→ **EXERCISE INPUTS**

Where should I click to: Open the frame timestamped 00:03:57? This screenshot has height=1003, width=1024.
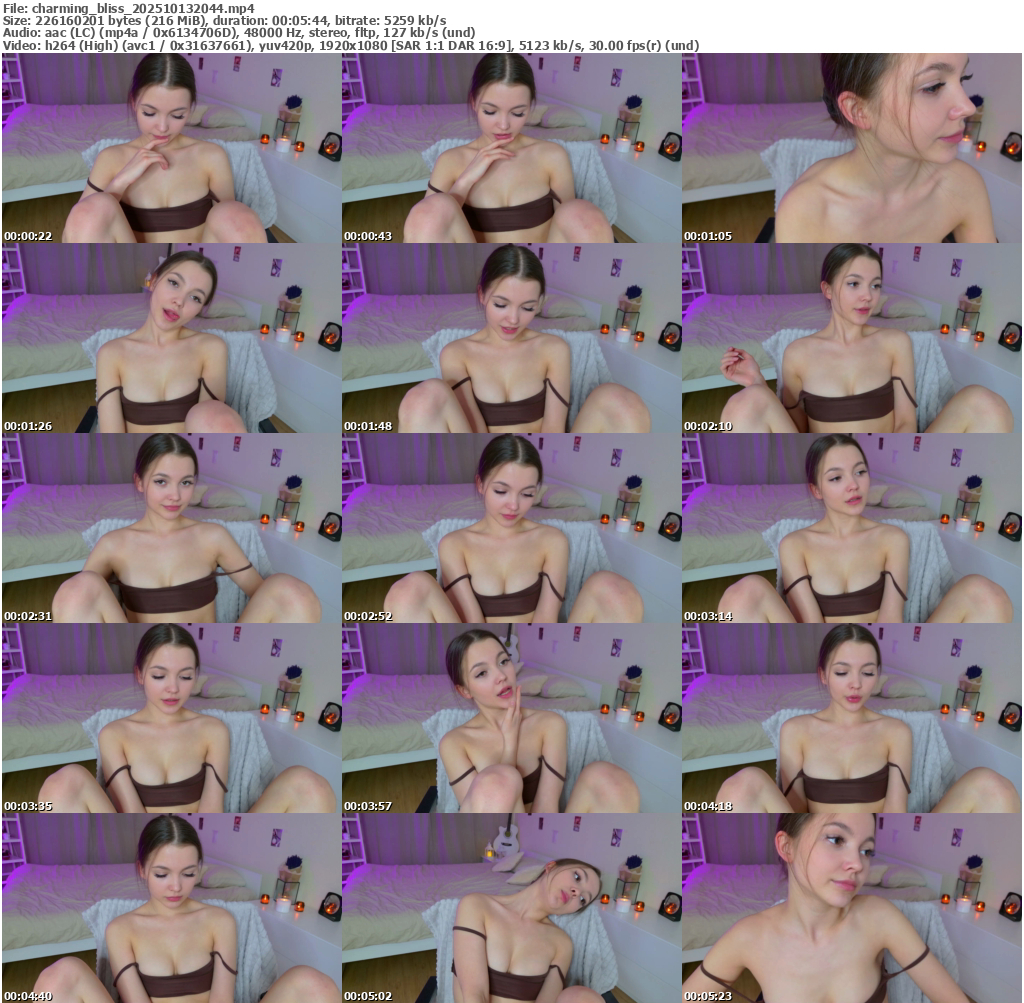[x=511, y=718]
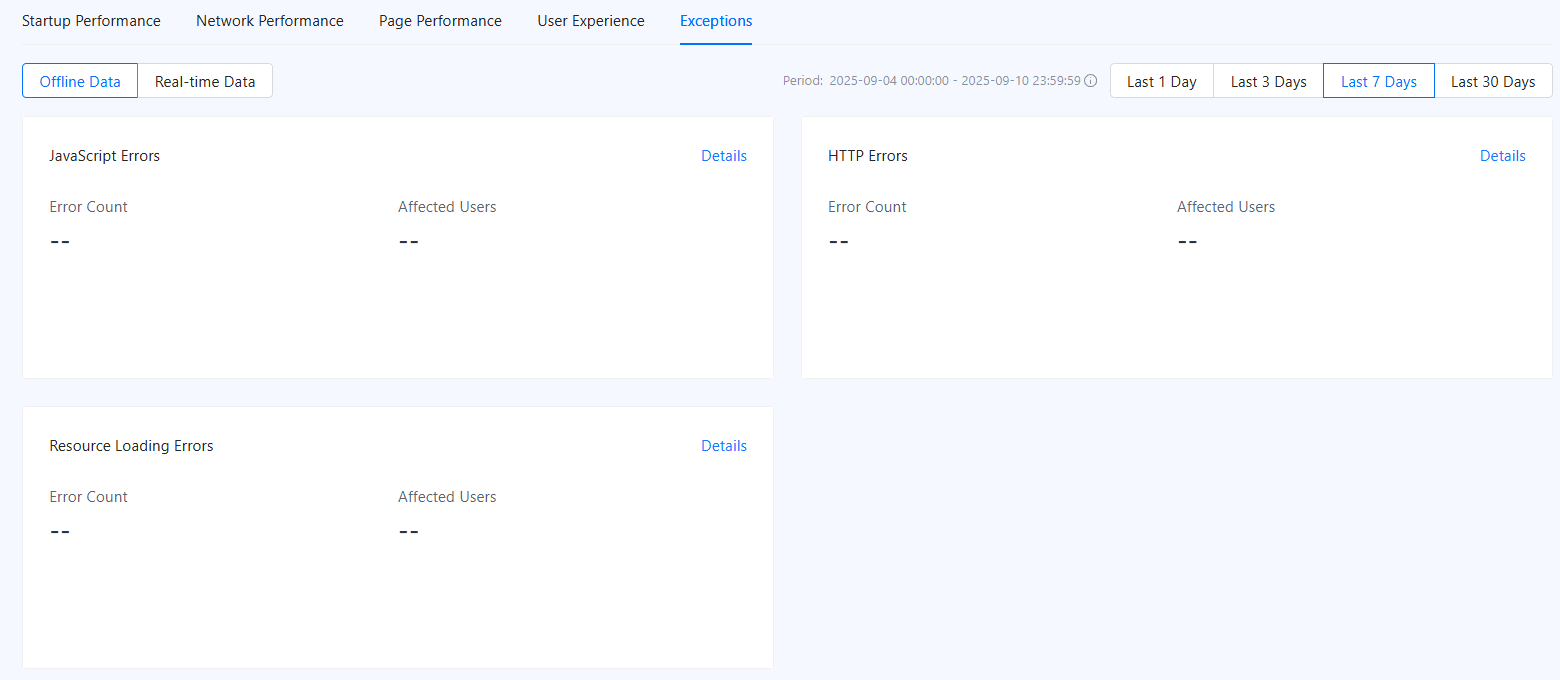The width and height of the screenshot is (1560, 680).
Task: Switch to Real-time Data view
Action: (205, 82)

→ **WHAT THE TASK ASKS**
In your copy, every entry above must match word for word, and no picture may appear.

→ **TASK SOLUTION**
Where should I click to: Open the frame timestamped 00:03:57? This screenshot has height=1003, width=1024.
[x=511, y=718]
The width and height of the screenshot is (1560, 680).
Task: Switch to Real-time Data view
Action: (205, 82)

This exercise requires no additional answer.